Another possible source of confusion here is the difference between Solomonoff prior intuitions versus speed prior intuitions. Remember, Solomonoff induction does not care how long the program takes to run, just how many bits the program takes to specify. Speed prior intuitions say: there are computational limitations on the real-time behavior of the AI. And deception is more computationally expensive than honesty, because you need to separately juggle what’s true versus what story you’re spinning.
If you wanted to say that “Counting arguments provide evidence for AI doom, but also speed-prior arguments provide evidence against AI doom”, then AFAICT you would be correct, although the latter evidence (while nonzero) might be infinitesimal. We can talk about that separately.

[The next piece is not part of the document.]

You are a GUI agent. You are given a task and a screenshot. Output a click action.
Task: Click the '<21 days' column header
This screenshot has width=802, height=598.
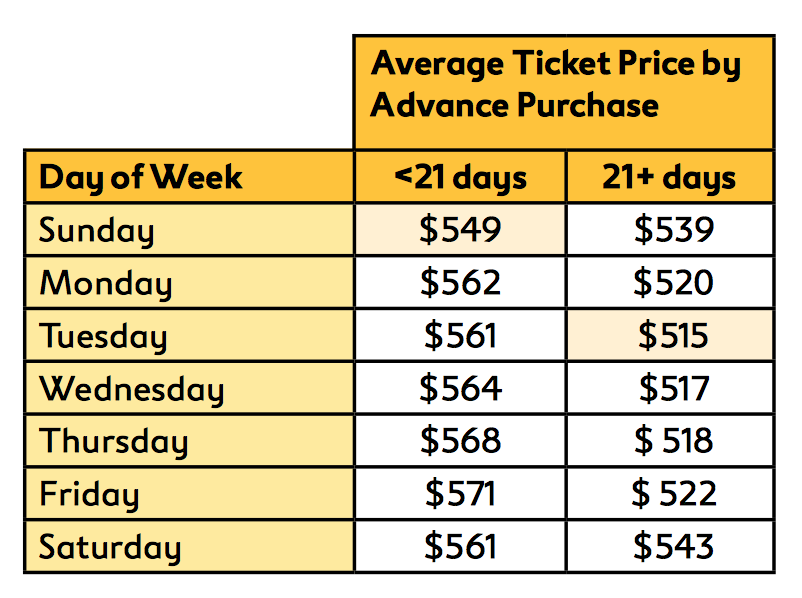460,178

As for the “empirical situation” you mentioned here, I think a big contributor is the thing I said above: “Every goal is ‘compatible with all the problems solved during training’, because the best way to satisfy any goal (‘maximize blackness’ or whatever) is to scheme and give the right answers during training.” But that kind of scheming is way beyond the CoinRun RL policies, and I’m not even sure it’s such a great way to think about SOTA LLMs either (see e.g. here). I would agree with the statement “counting arguments provide negligible evidence for AI doom if we assume that situationally-aware-scheming-towards-misaligned-goals is not really on the table for other reasons”.